■ About this task ■
Each record below needs to be copied out exactly as it stands.

═══ Material for this task ═══

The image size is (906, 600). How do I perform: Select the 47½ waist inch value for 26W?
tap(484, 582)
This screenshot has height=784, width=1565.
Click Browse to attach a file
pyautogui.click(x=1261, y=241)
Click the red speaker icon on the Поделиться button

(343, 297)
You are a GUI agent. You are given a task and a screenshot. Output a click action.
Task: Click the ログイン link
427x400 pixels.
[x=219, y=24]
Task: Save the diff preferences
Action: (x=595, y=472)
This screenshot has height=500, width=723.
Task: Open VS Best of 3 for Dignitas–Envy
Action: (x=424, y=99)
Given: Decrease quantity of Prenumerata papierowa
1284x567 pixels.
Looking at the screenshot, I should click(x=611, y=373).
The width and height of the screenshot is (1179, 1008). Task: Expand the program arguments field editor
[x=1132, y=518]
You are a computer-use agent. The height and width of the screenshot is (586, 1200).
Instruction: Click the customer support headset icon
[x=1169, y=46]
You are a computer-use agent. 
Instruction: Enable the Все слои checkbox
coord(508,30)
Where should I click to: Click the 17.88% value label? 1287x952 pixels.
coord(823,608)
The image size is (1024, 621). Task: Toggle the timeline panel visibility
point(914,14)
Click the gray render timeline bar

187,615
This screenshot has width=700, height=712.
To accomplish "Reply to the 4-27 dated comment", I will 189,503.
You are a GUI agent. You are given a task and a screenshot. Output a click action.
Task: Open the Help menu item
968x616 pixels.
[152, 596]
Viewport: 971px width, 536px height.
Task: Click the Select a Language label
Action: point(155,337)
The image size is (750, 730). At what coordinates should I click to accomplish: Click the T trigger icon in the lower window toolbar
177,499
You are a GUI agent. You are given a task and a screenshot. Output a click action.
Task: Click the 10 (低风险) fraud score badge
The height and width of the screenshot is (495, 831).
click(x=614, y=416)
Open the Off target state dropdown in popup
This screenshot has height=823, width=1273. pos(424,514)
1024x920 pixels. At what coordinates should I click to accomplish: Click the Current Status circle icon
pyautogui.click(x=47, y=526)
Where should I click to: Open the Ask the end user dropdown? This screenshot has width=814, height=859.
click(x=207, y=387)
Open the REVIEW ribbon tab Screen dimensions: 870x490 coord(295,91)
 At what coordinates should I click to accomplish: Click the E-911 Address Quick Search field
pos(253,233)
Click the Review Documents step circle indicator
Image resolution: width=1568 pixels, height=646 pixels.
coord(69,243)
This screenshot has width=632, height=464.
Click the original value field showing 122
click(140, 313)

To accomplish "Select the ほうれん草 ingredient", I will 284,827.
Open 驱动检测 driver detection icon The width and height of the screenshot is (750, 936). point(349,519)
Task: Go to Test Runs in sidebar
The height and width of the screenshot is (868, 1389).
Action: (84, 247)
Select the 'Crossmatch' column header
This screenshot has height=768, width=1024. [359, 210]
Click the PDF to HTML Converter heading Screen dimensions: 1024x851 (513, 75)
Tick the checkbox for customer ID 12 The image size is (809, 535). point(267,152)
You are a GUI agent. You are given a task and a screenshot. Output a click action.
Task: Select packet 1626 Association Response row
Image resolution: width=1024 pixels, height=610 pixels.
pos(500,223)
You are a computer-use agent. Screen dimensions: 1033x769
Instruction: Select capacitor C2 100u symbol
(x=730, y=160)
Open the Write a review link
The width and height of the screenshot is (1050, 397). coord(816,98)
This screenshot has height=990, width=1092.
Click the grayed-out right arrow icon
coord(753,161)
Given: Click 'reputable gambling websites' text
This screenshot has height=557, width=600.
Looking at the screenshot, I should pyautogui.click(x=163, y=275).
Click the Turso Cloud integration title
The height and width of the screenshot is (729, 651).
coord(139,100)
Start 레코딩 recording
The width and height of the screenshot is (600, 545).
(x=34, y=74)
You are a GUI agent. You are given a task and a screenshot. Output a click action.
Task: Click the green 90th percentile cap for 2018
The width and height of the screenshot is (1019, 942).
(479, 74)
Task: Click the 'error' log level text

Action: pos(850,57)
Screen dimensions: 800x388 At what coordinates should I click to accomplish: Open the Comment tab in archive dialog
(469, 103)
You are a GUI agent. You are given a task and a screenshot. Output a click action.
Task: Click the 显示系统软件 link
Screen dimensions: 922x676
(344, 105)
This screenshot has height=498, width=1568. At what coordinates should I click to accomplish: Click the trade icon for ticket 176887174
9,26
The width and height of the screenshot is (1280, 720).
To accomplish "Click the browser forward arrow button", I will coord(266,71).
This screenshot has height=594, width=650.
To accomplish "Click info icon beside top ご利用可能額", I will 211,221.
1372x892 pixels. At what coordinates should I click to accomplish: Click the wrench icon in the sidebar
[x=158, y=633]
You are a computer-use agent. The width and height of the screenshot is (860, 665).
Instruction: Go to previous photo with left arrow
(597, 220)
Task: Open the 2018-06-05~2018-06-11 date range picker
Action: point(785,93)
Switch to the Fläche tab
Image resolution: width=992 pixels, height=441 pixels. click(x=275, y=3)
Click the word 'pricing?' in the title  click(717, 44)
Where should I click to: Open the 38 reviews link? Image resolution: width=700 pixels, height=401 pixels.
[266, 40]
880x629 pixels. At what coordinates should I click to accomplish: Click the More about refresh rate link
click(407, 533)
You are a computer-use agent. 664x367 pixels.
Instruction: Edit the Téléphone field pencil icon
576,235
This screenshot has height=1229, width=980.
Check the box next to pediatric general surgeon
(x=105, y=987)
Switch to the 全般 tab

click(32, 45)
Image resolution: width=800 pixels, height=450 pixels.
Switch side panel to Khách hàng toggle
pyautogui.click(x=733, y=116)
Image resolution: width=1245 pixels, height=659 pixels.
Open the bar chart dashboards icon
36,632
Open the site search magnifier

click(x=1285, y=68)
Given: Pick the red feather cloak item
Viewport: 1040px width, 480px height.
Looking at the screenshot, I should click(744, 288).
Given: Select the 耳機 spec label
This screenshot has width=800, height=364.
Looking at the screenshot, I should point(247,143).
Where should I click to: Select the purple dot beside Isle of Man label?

═══

■ Answer area ■
The image size is (906, 600). How do I perform: Select the 47½ waist inch value for 26W?
tap(484, 582)
This screenshot has height=784, width=1565.
Click Browse to attach a file
pyautogui.click(x=1261, y=241)
Click the red speaker icon on the Поделиться button

(343, 297)
You are a GUI agent. You are given a task and a screenshot. Output a click action.
Task: Click the ログイン link
427x400 pixels.
[x=219, y=24]
Task: Save the diff preferences
Action: (x=595, y=472)
This screenshot has height=500, width=723.
Task: Open VS Best of 3 for Dignitas–Envy
Action: (x=424, y=99)
Given: Decrease quantity of Prenumerata papierowa
1284x567 pixels.
Looking at the screenshot, I should click(x=611, y=373).
The width and height of the screenshot is (1179, 1008). Task: Expand the program arguments field editor
[x=1132, y=518]
You are a computer-use agent. The height and width of the screenshot is (586, 1200).
Instruction: Click the customer support headset icon
[x=1169, y=46]
You are a computer-use agent. 
Instruction: Enable the Все слои checkbox
coord(508,30)
Where should I click to: Click the 17.88% value label? 1287x952 pixels.
coord(823,608)
The image size is (1024, 621). Task: Toggle the timeline panel visibility
point(914,14)
Click the gray render timeline bar

187,615
This screenshot has width=700, height=712.
To accomplish "Reply to the 4-27 dated comment", I will 189,503.
You are a GUI agent. You are given a task and a screenshot. Output a click action.
Task: Open the Help menu item
968x616 pixels.
[152, 596]
Viewport: 971px width, 536px height.
Task: Click the Select a Language label
Action: point(155,337)
The image size is (750, 730). At what coordinates should I click to accomplish: Click the T trigger icon in the lower window toolbar
177,499
You are a GUI agent. You are given a task and a screenshot. Output a click action.
Task: Click the 10 (低风险) fraud score badge
The height and width of the screenshot is (495, 831).
click(x=614, y=416)
Open the Off target state dropdown in popup
This screenshot has height=823, width=1273. pos(424,514)
1024x920 pixels. At what coordinates should I click to accomplish: Click the Current Status circle icon
pyautogui.click(x=47, y=526)
Where should I click to: Open the Ask the end user dropdown? This screenshot has width=814, height=859.
click(x=207, y=387)
Open the REVIEW ribbon tab Screen dimensions: 870x490 coord(295,91)
 At what coordinates should I click to accomplish: Click the E-911 Address Quick Search field
pos(253,233)
Click the Review Documents step circle indicator
Image resolution: width=1568 pixels, height=646 pixels.
coord(69,243)
This screenshot has width=632, height=464.
Click the original value field showing 122
click(140, 313)

To accomplish "Select the ほうれん草 ingredient", I will 284,827.
Open 驱动检测 driver detection icon The width and height of the screenshot is (750, 936). point(349,519)
Task: Go to Test Runs in sidebar
The height and width of the screenshot is (868, 1389).
Action: (84, 247)
Select the 'Crossmatch' column header
This screenshot has height=768, width=1024. [359, 210]
Click the PDF to HTML Converter heading Screen dimensions: 1024x851 (513, 75)
Tick the checkbox for customer ID 12 The image size is (809, 535). point(267,152)
You are a GUI agent. You are given a task and a screenshot. Output a click action.
Task: Select packet 1626 Association Response row
Image resolution: width=1024 pixels, height=610 pixels.
pos(500,223)
You are a computer-use agent. Screen dimensions: 1033x769
Instruction: Select capacitor C2 100u symbol
(x=730, y=160)
Open the Write a review link
The width and height of the screenshot is (1050, 397). coord(816,98)
This screenshot has height=990, width=1092.
Click the grayed-out right arrow icon
coord(753,161)
Given: Click 'reputable gambling websites' text
This screenshot has height=557, width=600.
Looking at the screenshot, I should pyautogui.click(x=163, y=275).
Click the Turso Cloud integration title
The height and width of the screenshot is (729, 651).
coord(139,100)
Start 레코딩 recording
The width and height of the screenshot is (600, 545).
(x=34, y=74)
You are a GUI agent. You are given a task and a screenshot. Output a click action.
Task: Click the green 90th percentile cap for 2018
The width and height of the screenshot is (1019, 942).
(479, 74)
Task: Click the 'error' log level text

Action: pos(850,57)
Screen dimensions: 800x388 At what coordinates should I click to accomplish: Open the Comment tab in archive dialog
(469, 103)
You are a GUI agent. You are given a task and a screenshot. Output a click action.
Task: Click the 显示系统软件 link
Screen dimensions: 922x676
(344, 105)
This screenshot has height=498, width=1568. At what coordinates should I click to accomplish: Click the trade icon for ticket 176887174
9,26
The width and height of the screenshot is (1280, 720).
To accomplish "Click the browser forward arrow button", I will coord(266,71).
This screenshot has height=594, width=650.
To accomplish "Click info icon beside top ご利用可能額", I will 211,221.
1372x892 pixels. At what coordinates should I click to accomplish: Click the wrench icon in the sidebar
[x=158, y=633]
You are a computer-use agent. The width and height of the screenshot is (860, 665).
Instruction: Go to previous photo with left arrow
(597, 220)
Task: Open the 2018-06-05~2018-06-11 date range picker
Action: point(785,93)
Switch to the Fläche tab
Image resolution: width=992 pixels, height=441 pixels. click(x=275, y=3)
Click the word 'pricing?' in the title  click(717, 44)
Where should I click to: Open the 38 reviews link? Image resolution: width=700 pixels, height=401 pixels.
[266, 40]
880x629 pixels. At what coordinates should I click to accomplish: Click the More about refresh rate link
click(407, 533)
You are a computer-use agent. 664x367 pixels.
Instruction: Edit the Téléphone field pencil icon
576,235
This screenshot has height=1229, width=980.
Check the box next to pediatric general surgeon
(x=105, y=987)
Switch to the 全般 tab

click(32, 45)
Image resolution: width=800 pixels, height=450 pixels.
Switch side panel to Khách hàng toggle
pyautogui.click(x=733, y=116)
Image resolution: width=1245 pixels, height=659 pixels.
Open the bar chart dashboards icon
36,632
Open the site search magnifier

click(x=1285, y=68)
Given: Pick the red feather cloak item
Viewport: 1040px width, 480px height.
Looking at the screenshot, I should click(744, 288).
Given: Select the 耳機 spec label
This screenshot has width=800, height=364.
Looking at the screenshot, I should point(247,143).
Where should I click to: Select the purple dot beside Isle of Man label?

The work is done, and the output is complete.